| TASK BRIEF |
From the top of the records below, return each line exactly, ending with the line that contains "This screenshot has width=1484, height=832.".

◆ ◆ ◆

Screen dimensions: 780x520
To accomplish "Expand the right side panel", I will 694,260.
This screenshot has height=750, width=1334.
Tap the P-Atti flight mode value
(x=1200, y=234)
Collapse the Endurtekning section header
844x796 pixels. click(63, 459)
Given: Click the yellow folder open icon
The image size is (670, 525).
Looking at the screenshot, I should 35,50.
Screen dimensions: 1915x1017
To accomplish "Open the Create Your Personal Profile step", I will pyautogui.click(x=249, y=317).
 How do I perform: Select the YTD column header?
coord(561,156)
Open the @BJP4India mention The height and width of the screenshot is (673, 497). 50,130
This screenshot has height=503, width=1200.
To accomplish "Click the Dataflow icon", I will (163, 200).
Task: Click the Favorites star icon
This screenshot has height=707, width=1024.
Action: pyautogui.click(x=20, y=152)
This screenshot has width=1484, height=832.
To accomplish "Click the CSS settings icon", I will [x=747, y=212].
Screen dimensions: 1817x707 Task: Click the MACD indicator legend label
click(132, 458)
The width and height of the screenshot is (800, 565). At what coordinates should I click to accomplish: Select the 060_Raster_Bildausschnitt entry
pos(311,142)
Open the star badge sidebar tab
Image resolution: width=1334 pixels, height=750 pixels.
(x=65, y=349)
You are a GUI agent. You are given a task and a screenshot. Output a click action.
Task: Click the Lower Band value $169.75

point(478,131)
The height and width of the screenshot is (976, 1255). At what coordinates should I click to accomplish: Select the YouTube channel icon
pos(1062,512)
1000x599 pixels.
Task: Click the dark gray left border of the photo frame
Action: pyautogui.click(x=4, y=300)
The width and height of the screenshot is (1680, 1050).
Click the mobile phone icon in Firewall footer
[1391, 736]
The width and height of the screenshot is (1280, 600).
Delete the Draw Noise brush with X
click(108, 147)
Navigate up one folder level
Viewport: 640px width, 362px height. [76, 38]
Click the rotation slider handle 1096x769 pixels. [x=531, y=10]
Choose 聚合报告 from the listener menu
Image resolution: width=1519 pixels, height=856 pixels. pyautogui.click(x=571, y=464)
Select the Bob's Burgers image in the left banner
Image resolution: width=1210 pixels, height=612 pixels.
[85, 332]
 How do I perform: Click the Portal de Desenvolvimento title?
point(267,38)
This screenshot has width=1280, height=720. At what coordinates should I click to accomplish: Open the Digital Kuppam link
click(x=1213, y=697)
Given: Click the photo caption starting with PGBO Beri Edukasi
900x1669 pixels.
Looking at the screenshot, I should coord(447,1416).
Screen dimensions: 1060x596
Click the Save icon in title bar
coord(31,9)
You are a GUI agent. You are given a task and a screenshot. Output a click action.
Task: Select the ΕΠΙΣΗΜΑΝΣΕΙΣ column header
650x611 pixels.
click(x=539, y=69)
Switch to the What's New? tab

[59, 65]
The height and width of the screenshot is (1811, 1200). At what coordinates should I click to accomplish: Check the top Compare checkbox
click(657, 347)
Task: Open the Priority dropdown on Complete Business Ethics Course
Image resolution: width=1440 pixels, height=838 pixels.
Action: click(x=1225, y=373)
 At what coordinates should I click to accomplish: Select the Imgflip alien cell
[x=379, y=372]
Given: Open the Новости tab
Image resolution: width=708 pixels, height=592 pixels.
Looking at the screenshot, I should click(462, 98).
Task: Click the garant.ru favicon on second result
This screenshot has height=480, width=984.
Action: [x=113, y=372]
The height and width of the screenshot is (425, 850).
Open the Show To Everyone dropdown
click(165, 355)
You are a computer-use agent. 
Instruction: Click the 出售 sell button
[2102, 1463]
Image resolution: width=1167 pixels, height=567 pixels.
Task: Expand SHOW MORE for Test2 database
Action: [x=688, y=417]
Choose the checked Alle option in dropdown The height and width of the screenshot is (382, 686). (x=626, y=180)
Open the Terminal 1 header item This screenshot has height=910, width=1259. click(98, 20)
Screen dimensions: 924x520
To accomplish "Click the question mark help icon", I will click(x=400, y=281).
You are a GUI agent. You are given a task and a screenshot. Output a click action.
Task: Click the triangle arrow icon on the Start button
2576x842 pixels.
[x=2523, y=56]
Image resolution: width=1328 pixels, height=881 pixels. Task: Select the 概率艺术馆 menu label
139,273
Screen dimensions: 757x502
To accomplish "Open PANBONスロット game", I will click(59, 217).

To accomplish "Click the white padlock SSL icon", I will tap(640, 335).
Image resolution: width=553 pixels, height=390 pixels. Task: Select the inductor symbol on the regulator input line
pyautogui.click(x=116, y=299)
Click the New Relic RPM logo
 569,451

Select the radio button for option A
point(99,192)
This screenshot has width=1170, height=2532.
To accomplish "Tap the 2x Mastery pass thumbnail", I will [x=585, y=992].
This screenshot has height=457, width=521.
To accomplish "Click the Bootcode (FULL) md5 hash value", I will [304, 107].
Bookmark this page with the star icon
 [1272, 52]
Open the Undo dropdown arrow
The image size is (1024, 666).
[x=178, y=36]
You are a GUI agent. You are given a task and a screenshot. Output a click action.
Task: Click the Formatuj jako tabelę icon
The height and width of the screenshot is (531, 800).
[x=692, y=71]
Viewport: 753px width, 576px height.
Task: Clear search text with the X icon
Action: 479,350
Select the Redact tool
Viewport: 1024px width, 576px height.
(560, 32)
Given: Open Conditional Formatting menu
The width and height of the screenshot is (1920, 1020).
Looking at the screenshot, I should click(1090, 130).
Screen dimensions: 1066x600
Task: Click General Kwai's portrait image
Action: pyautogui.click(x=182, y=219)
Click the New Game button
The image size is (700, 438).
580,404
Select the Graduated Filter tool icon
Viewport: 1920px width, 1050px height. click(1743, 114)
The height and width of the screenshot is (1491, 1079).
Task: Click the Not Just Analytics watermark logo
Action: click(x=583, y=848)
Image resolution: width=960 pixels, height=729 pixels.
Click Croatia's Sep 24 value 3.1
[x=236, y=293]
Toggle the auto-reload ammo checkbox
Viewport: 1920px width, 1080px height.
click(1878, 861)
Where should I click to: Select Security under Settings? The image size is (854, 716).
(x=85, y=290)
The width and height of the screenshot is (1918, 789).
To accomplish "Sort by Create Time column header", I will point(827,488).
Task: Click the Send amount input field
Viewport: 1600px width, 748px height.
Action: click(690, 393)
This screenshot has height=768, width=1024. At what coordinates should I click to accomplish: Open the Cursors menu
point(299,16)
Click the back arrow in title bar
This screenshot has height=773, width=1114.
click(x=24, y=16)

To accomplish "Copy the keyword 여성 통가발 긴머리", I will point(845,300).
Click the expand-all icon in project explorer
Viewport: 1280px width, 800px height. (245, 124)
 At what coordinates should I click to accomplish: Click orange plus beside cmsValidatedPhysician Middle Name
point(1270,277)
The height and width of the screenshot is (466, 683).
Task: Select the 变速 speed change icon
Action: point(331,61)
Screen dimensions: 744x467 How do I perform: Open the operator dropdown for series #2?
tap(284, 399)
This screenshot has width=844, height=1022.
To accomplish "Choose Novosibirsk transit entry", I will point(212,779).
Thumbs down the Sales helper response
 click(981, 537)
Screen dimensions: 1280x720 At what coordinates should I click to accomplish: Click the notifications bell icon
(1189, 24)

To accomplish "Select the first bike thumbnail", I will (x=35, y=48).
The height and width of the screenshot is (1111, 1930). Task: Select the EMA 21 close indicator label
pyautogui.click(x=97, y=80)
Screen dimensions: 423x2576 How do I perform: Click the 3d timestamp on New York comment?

◆ ◆ ◆

| SOLUTION TO THIS TASK |
Screen dimensions: 780x520
To accomplish "Expand the right side panel", I will 694,260.
This screenshot has height=750, width=1334.
Tap the P-Atti flight mode value
(x=1200, y=234)
Collapse the Endurtekning section header
844x796 pixels. click(63, 459)
Given: Click the yellow folder open icon
The image size is (670, 525).
Looking at the screenshot, I should 35,50.
Screen dimensions: 1915x1017
To accomplish "Open the Create Your Personal Profile step", I will pyautogui.click(x=249, y=317).
 How do I perform: Select the YTD column header?
coord(561,156)
Open the @BJP4India mention The height and width of the screenshot is (673, 497). 50,130
This screenshot has height=503, width=1200.
To accomplish "Click the Dataflow icon", I will (163, 200).
Task: Click the Favorites star icon
This screenshot has height=707, width=1024.
Action: pyautogui.click(x=20, y=152)
This screenshot has width=1484, height=832.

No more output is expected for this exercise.